Each entry in this listing needs to be written out again, word for word.

Records for processing:
______
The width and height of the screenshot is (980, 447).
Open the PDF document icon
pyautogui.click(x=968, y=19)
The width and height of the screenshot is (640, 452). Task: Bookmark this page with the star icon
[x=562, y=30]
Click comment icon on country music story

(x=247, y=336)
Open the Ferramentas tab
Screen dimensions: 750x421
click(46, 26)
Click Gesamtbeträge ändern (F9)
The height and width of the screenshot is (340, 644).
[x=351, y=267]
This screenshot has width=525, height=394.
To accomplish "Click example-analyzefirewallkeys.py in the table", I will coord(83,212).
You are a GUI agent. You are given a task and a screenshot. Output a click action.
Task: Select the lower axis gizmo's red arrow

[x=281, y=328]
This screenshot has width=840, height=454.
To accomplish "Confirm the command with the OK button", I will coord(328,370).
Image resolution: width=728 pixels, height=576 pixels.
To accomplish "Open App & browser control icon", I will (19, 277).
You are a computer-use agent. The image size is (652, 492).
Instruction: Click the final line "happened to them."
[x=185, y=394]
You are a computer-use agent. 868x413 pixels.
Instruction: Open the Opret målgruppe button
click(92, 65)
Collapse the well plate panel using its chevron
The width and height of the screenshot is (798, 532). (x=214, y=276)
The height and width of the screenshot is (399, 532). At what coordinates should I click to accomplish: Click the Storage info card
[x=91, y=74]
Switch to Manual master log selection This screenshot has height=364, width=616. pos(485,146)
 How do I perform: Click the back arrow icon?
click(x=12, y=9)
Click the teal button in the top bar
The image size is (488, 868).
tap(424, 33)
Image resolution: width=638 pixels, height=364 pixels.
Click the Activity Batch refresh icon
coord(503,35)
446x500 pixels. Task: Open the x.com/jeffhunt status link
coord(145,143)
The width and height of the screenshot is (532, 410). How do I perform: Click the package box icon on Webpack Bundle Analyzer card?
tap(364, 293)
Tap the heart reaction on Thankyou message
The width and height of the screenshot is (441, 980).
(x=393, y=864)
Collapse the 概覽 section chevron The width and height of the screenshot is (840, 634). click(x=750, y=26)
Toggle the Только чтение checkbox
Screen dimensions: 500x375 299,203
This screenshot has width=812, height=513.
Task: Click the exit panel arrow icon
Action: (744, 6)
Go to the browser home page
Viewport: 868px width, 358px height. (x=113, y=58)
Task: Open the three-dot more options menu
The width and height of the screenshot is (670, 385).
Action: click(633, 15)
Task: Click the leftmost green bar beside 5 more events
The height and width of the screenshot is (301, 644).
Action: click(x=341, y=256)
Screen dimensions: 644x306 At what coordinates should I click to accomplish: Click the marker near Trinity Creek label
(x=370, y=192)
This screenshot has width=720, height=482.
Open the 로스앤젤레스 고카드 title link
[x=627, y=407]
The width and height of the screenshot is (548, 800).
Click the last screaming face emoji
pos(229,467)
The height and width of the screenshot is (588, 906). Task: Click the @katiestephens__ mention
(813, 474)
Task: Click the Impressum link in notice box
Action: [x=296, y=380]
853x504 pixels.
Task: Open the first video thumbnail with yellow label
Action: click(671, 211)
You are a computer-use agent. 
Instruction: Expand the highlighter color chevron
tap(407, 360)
______
Answer below:
The width and height of the screenshot is (980, 447).
Open the PDF document icon
pyautogui.click(x=968, y=19)
The width and height of the screenshot is (640, 452). Task: Bookmark this page with the star icon
[x=562, y=30]
Click comment icon on country music story

(x=247, y=336)
Open the Ferramentas tab
Screen dimensions: 750x421
click(46, 26)
Click Gesamtbeträge ändern (F9)
The height and width of the screenshot is (340, 644).
[x=351, y=267]
This screenshot has width=525, height=394.
To accomplish "Click example-analyzefirewallkeys.py in the table", I will coord(83,212).
You are a GUI agent. You are given a task and a screenshot. Output a click action.
Task: Select the lower axis gizmo's red arrow

[x=281, y=328]
This screenshot has width=840, height=454.
To accomplish "Confirm the command with the OK button", I will coord(328,370).
Image resolution: width=728 pixels, height=576 pixels.
To accomplish "Open App & browser control icon", I will (19, 277).
You are a computer-use agent. The image size is (652, 492).
Instruction: Click the final line "happened to them."
[x=185, y=394]
You are a computer-use agent. 868x413 pixels.
Instruction: Open the Opret målgruppe button
click(92, 65)
Collapse the well plate panel using its chevron
The width and height of the screenshot is (798, 532). (x=214, y=276)
The height and width of the screenshot is (399, 532). At what coordinates should I click to accomplish: Click the Storage info card
[x=91, y=74]
Switch to Manual master log selection This screenshot has height=364, width=616. pos(485,146)
 How do I perform: Click the back arrow icon?
click(x=12, y=9)
Click the teal button in the top bar
The image size is (488, 868).
tap(424, 33)
Image resolution: width=638 pixels, height=364 pixels.
Click the Activity Batch refresh icon
coord(503,35)
446x500 pixels. Task: Open the x.com/jeffhunt status link
coord(145,143)
The width and height of the screenshot is (532, 410). How do I perform: Click the package box icon on Webpack Bundle Analyzer card?
tap(364, 293)
Tap the heart reaction on Thankyou message
The width and height of the screenshot is (441, 980).
(x=393, y=864)
Collapse the 概覽 section chevron The width and height of the screenshot is (840, 634). click(x=750, y=26)
Toggle the Только чтение checkbox
Screen dimensions: 500x375 299,203
This screenshot has width=812, height=513.
Task: Click the exit panel arrow icon
Action: (744, 6)
Go to the browser home page
Viewport: 868px width, 358px height. (x=113, y=58)
Task: Open the three-dot more options menu
The width and height of the screenshot is (670, 385).
Action: click(633, 15)
Task: Click the leftmost green bar beside 5 more events
The height and width of the screenshot is (301, 644).
Action: click(x=341, y=256)
Screen dimensions: 644x306 At what coordinates should I click to accomplish: Click the marker near Trinity Creek label
(x=370, y=192)
This screenshot has width=720, height=482.
Open the 로스앤젤레스 고카드 title link
[x=627, y=407]
The width and height of the screenshot is (548, 800).
Click the last screaming face emoji
pos(229,467)
The height and width of the screenshot is (588, 906). Task: Click the @katiestephens__ mention
(813, 474)
Task: Click the Impressum link in notice box
Action: [x=296, y=380]
853x504 pixels.
Task: Open the first video thumbnail with yellow label
Action: click(671, 211)
You are a computer-use agent. 
Instruction: Expand the highlighter color chevron
tap(407, 360)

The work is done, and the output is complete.